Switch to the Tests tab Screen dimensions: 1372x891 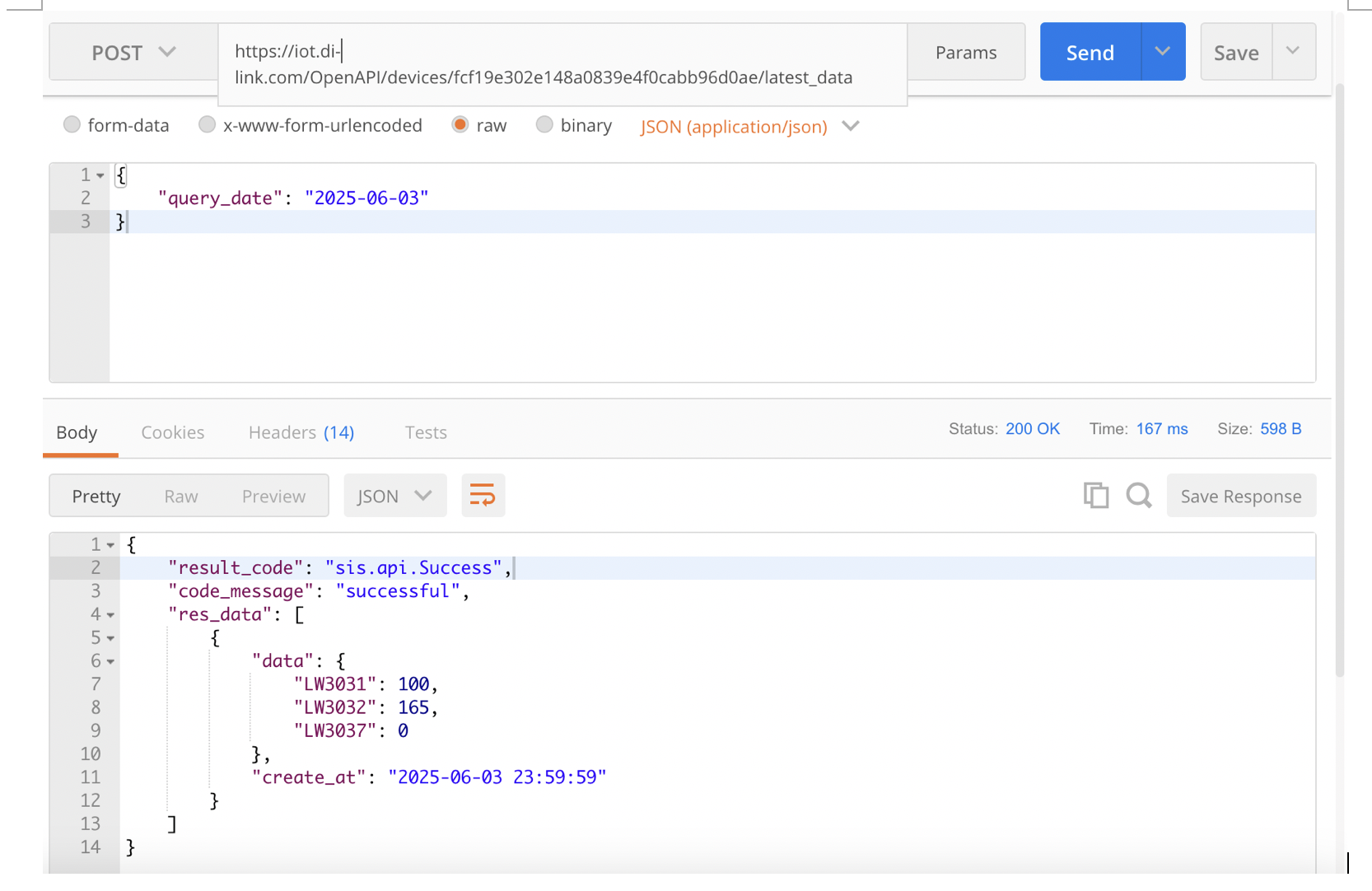coord(426,432)
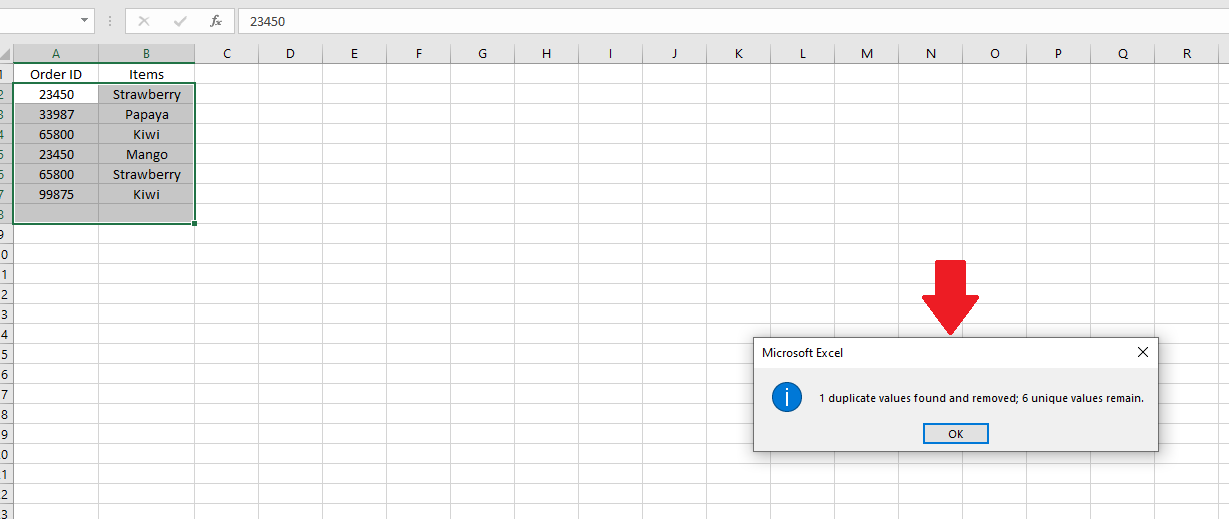Select the cell containing Papaya

click(146, 114)
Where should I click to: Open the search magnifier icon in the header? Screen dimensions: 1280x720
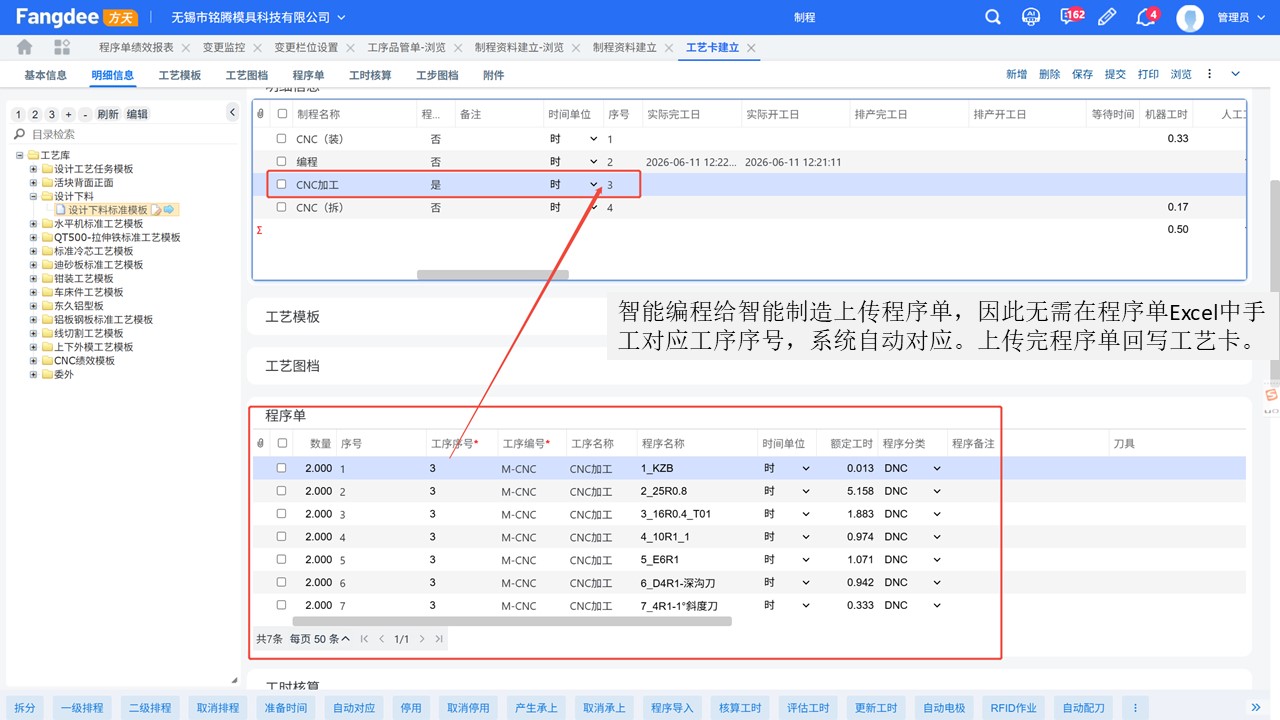coord(993,17)
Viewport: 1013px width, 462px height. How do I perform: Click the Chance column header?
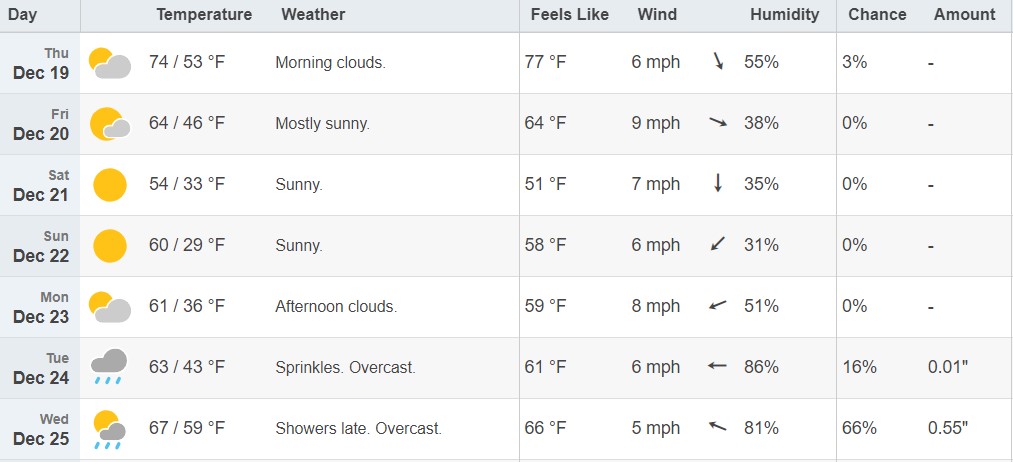click(877, 15)
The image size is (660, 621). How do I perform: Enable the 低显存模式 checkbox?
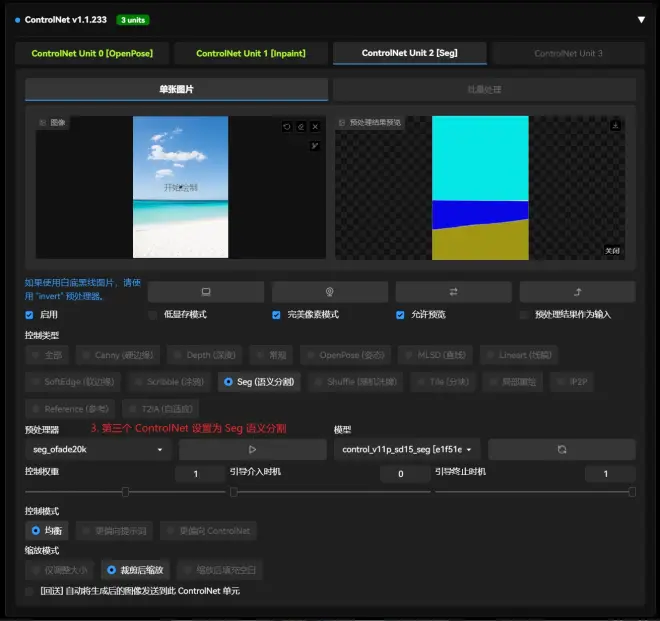[x=153, y=315]
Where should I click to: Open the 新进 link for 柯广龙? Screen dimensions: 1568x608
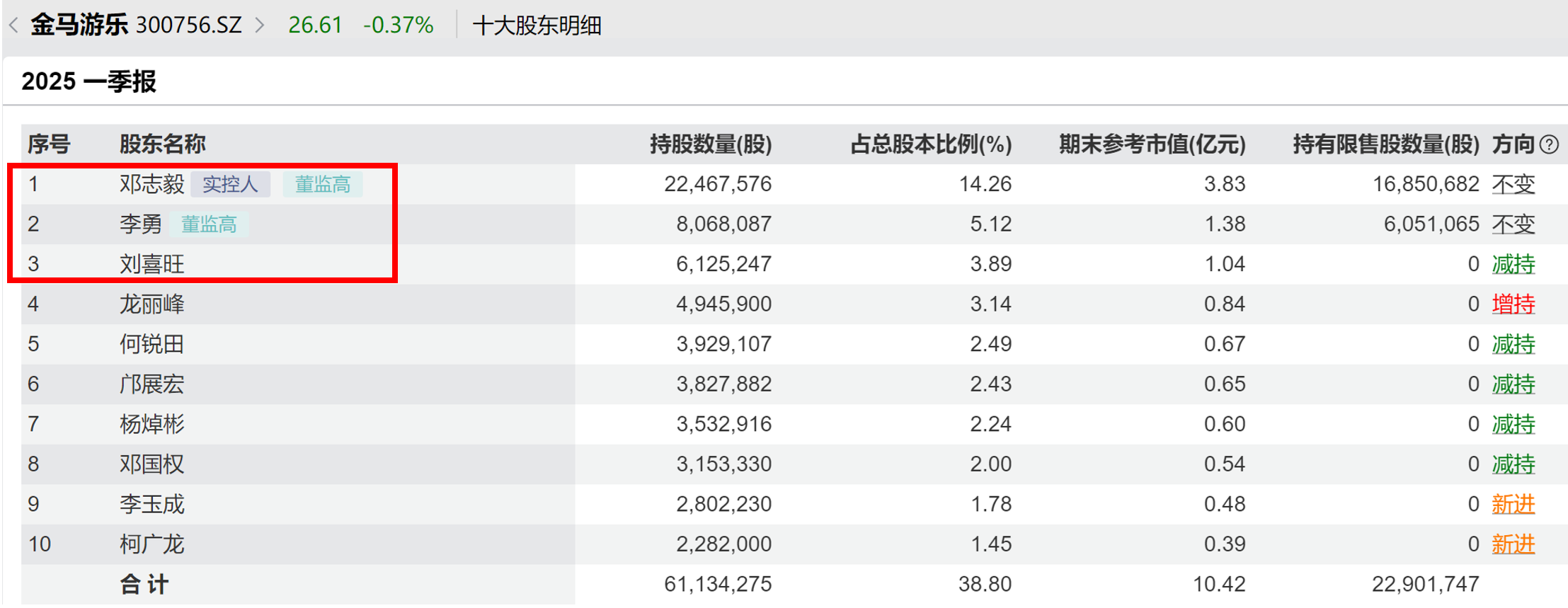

Exercise
Only an exact copy of the lines from the one with "Where should I click to: Open the search" through the last line of the data above is wanted, and no pictures.

Exercise output
Where should I click to: Open the search magnifier icon in the header? Screen dimensions: 1280x720
coord(993,17)
Viewport: 1013px width, 462px height. How do I perform: Click the Chance column header?
click(877, 15)
The image size is (660, 621). How do I perform: Enable the 低显存模式 checkbox?
[x=153, y=315]
Where should I click to: Open the 新进 link for 柯广龙? Screen dimensions: 1568x608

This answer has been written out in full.